According to the post on James Buchanan, in which city did he study law?

-- start of Quoted passage --

Thursday, April 24, 2014

James Buchanan - Our Last Federalist Party President


Hon. James Buchanan by Mathew Brady (colorized)

Happy Birthday Jim
A dedicated member of the Federalist Party




By Gary;

Somehow I forgot that Jim Buchanan's birthday was yesterday (April 23rd, 1791).  I don't remember, but I think I missed the massive annual parade held here in California for him.

Oh well.  

Public celebrations for believers in small constitutional government are not in vogue these days.  Today we worship the lackeys of the All-Powerful State.  Praise be to Karl Marx and Big Brother.

Buchanan was born in a log cabin in Cove Gap, Pennsylvania (now Buchanan's Birthplace State Park), in Franklin County, on April 23, 1791.  As a young man he moved to Lancaster, where he studied law and was admitted to the bar in 1812.

The Federalist Party

Buchanan was a dedicated Federalist and a believer in the Constitution.  He firmly felt the U.S. must be a Republic in the manner created by Washington and Hamilton rather than be subjected to the whims of Jeffersonian mob rule.

Buchanan initially opposed the War of 1812 ("Mr. Madison's War") because he believed it was an unnecessary conflict.  But when the British invaded neighboring Maryland, he joined a volunteer light dragoon unit as a private and served in the defense of Baltimore. Buchanan is the only president with military experience who did not, at some point, serve as an officer.

Buchanan began his political career in the Pennsylvania House of Representatives from 1814 to 1816 as a member of the Federalist Party.

In 1821 he was elected to Congress as the Federalist Party candidate for the 3rd Congressional District of Pennsylvania.  In 1823 he was re-elected as a Federalist to the 4th District serving until 1825.

By 1824 the Federalist Party was vanishing in state after state.  Buchanan chose to run for re-election as a member of the small Constitutional government, nationalist "Jacksonian" faction that per-dated the Democratic Party.  He continued to serve in the House until 1831.

With the Federalist Party gone, Buchanan was elected as a member of the new Democrat Party to the United States Senate to fill a vacancy and served from December 1834; he was reelected in 1837 and 1843, and resigned in 1845 to accept nomination of him as Secretary of State by President James K. Polk.

He was appointed by Andrew Jackson as Ambassador to Russia in 1832 and was appointed by Franklin Pierce as minister to the Court of St. James's (Britain) from 1853 to 1856.

-- end of Quoted passage --
-- start of Dataset extract --

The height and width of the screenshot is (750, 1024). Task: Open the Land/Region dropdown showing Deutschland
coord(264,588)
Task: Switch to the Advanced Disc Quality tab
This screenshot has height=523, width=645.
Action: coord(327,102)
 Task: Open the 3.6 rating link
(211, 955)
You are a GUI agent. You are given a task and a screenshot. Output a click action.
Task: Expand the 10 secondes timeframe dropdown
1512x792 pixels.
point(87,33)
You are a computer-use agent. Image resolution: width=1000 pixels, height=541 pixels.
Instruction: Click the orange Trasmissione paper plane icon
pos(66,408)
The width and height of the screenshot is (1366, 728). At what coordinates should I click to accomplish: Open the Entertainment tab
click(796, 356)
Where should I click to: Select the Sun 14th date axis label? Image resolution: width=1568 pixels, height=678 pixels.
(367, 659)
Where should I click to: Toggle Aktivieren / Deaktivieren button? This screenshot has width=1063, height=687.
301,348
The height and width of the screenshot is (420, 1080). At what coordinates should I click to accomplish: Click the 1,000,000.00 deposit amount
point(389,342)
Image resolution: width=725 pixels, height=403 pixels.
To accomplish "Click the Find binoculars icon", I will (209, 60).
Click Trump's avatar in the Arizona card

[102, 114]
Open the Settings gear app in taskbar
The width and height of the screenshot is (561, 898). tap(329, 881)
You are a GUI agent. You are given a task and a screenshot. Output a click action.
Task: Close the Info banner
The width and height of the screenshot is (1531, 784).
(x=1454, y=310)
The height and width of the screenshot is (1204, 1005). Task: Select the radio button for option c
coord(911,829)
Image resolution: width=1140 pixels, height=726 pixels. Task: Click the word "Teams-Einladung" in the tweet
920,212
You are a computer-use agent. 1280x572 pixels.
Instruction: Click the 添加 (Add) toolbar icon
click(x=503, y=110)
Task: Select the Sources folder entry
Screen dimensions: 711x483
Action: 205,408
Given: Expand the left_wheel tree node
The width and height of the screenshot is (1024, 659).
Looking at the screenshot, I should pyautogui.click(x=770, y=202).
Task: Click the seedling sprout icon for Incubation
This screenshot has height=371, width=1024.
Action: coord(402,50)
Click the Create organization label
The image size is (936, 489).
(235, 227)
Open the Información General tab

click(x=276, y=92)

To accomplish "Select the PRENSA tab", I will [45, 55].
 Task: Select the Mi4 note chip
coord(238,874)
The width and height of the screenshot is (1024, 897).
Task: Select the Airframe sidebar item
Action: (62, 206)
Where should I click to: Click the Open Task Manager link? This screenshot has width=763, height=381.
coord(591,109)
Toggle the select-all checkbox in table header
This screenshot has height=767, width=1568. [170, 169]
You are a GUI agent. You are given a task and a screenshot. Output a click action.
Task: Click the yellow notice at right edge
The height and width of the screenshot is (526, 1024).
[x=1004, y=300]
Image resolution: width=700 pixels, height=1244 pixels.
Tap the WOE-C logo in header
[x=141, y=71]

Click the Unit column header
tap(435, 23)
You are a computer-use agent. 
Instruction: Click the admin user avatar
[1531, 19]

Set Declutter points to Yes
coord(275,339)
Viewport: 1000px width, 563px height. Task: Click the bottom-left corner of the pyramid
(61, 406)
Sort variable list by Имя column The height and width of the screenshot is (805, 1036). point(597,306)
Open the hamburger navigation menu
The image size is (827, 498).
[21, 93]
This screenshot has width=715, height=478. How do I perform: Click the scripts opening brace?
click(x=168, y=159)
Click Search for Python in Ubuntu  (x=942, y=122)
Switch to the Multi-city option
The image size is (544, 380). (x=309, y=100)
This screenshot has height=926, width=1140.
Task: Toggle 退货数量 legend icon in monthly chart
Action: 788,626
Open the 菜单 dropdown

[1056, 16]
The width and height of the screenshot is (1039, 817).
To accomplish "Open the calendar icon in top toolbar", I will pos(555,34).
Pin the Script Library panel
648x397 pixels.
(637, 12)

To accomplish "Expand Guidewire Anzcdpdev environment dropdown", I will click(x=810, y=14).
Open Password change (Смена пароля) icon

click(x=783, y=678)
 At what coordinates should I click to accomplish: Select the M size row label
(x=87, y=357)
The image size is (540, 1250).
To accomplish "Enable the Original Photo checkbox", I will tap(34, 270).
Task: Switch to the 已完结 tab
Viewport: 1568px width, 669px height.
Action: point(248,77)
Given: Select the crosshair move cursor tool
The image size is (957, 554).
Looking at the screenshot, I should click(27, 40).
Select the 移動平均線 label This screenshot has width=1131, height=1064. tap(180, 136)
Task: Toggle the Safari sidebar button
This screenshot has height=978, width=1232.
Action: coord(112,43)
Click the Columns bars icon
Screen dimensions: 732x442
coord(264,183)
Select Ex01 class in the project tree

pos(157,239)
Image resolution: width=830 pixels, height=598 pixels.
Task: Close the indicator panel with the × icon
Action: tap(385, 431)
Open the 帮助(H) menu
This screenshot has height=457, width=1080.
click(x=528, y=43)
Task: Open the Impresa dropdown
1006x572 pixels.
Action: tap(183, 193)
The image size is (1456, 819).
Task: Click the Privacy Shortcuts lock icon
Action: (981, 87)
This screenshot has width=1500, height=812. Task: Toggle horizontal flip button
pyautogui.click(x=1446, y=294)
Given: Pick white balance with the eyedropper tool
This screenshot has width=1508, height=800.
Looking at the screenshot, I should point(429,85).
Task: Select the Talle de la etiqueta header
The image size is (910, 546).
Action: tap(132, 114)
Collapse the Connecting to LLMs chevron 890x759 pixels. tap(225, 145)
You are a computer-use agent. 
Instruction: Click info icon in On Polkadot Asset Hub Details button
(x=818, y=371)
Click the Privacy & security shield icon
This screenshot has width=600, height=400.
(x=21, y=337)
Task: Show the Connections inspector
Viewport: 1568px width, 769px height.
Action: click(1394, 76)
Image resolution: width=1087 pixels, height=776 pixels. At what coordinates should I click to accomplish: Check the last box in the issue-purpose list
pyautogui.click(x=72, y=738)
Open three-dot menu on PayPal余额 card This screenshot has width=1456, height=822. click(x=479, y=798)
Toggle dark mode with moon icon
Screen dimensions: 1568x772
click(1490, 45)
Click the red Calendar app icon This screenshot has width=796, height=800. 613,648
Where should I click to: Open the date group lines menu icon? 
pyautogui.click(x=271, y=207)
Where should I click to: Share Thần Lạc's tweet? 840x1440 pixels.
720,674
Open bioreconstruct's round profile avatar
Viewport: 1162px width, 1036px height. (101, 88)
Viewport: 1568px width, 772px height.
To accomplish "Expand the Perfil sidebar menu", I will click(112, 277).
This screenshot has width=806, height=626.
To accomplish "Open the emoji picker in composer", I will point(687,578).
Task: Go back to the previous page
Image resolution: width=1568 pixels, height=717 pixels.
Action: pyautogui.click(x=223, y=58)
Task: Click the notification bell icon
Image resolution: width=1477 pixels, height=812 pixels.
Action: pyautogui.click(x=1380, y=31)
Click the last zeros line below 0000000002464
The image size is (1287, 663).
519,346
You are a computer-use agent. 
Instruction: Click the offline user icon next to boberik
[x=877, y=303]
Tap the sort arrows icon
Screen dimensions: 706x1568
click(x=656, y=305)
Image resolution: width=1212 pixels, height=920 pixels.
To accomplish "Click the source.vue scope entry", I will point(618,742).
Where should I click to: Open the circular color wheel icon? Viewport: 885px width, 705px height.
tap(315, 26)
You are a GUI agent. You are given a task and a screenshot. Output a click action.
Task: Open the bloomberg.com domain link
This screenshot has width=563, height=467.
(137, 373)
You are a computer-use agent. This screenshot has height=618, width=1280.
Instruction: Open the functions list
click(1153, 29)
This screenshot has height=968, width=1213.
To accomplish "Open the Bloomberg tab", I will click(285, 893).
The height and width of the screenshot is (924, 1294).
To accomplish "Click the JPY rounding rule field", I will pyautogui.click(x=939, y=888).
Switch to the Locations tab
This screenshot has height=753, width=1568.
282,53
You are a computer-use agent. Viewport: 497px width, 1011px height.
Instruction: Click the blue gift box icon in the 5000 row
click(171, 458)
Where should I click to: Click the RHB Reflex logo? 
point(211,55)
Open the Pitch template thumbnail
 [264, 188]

-- end of Dataset extract --

*Answer to the task*: Lancaster